> [Stated exercise]: Reproduce the lines starting with the line that contains "Where should I click to: Mark the Mesa" and continuing through the line that contains "click(682, 65)", requests included. Multiply every coordinate in the answers by 0.6 and round each to a whole number, rounding halves up.

> [Provided records]:
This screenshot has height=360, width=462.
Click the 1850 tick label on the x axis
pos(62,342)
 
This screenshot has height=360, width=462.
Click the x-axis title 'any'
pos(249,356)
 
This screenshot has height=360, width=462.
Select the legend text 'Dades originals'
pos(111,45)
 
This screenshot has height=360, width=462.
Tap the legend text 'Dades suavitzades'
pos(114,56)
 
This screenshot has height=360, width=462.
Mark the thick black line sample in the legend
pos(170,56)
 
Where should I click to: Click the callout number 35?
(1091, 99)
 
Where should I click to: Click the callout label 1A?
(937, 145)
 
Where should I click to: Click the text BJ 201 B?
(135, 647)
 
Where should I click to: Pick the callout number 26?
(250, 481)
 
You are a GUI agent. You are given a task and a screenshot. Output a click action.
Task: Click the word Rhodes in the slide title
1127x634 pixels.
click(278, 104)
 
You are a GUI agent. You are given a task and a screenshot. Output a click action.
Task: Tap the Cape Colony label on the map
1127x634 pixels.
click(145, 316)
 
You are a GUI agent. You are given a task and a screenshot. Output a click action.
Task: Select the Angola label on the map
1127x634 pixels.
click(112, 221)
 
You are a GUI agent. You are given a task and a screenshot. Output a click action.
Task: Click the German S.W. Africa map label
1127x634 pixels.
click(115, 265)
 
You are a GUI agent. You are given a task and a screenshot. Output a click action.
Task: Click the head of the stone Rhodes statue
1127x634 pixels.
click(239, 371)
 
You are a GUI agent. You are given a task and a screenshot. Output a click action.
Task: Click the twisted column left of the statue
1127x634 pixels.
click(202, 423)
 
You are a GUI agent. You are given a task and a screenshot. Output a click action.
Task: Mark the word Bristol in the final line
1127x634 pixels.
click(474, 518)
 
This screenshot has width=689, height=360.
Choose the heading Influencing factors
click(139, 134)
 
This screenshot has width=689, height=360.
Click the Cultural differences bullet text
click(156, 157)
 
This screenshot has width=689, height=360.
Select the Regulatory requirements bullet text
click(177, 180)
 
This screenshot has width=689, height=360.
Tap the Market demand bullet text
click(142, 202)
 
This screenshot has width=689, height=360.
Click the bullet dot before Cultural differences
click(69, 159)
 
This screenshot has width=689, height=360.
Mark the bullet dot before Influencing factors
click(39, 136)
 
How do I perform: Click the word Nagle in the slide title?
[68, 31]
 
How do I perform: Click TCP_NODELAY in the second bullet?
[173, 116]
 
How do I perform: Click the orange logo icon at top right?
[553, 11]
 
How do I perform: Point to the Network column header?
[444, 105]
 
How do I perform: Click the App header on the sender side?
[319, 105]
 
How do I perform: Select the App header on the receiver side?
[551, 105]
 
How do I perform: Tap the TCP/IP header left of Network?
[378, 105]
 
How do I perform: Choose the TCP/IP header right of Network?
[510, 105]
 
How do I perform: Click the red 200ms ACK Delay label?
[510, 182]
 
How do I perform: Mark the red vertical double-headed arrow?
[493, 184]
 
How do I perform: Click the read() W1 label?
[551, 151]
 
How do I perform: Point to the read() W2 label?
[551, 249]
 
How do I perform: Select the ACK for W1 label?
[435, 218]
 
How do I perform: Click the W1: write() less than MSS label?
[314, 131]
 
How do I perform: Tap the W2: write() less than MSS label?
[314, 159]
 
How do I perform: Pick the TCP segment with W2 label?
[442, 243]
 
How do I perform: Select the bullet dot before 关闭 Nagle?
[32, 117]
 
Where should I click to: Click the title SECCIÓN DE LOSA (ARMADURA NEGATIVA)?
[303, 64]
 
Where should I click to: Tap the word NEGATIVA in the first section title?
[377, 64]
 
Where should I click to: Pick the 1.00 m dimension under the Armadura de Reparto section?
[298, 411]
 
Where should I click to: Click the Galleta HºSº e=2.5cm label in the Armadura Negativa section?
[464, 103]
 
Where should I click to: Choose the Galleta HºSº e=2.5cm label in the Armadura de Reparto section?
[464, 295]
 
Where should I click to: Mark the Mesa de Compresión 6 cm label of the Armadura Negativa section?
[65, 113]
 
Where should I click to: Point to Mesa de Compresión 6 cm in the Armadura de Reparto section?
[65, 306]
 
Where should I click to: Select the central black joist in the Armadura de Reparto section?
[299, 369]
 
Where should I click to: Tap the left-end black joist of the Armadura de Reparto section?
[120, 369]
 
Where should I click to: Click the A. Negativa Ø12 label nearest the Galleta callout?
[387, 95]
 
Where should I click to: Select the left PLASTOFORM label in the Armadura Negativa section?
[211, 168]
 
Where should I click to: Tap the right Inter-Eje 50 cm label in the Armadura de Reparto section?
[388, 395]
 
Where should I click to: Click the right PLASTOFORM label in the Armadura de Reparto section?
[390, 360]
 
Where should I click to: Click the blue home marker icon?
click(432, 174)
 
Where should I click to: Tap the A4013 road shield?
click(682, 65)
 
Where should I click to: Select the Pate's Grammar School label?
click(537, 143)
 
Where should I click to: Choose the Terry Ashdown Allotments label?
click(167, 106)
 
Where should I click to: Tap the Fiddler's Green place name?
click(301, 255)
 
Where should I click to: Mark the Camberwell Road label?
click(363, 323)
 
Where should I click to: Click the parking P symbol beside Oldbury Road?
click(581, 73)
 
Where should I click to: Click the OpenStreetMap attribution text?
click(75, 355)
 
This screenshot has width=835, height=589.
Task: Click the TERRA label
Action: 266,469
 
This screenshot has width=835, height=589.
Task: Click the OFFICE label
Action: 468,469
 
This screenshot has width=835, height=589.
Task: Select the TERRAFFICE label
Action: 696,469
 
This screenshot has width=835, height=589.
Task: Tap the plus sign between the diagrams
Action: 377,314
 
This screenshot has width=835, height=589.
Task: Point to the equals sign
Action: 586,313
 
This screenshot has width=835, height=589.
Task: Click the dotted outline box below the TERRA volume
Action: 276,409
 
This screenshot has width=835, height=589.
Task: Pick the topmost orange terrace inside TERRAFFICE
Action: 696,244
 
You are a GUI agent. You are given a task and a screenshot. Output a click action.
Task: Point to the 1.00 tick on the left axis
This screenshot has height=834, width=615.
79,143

> [Response for this exercise]:
Where should I click to: Mark the Mesa de Compresión 6 cm label of the Armadura Negativa section?
[39, 68]
 
Where should I click to: Point to Mesa de Compresión 6 cm in the Armadura de Reparto section?
[39, 184]
 
Where should I click to: Select the central black joist in the Armadura de Reparto section?
[179, 221]
 
Where should I click to: Tap the left-end black joist of the Armadura de Reparto section?
[72, 221]
 
Where should I click to: Click the A. Negativa Ø12 label nearest the Galleta callout?
[232, 57]
 
Where should I click to: Select the left PLASTOFORM label in the Armadura Negativa section?
[127, 101]
 
Where should I click to: Tap the right Inter-Eje 50 cm label in the Armadura de Reparto section?
[233, 237]
 
Where should I click to: Click the right PLASTOFORM label in the Armadura de Reparto section?
[234, 216]
 
Where should I click to: Click the blue home marker icon?
click(259, 104)
 
Where should I click to: Tap the A4013 road shield?
click(409, 39)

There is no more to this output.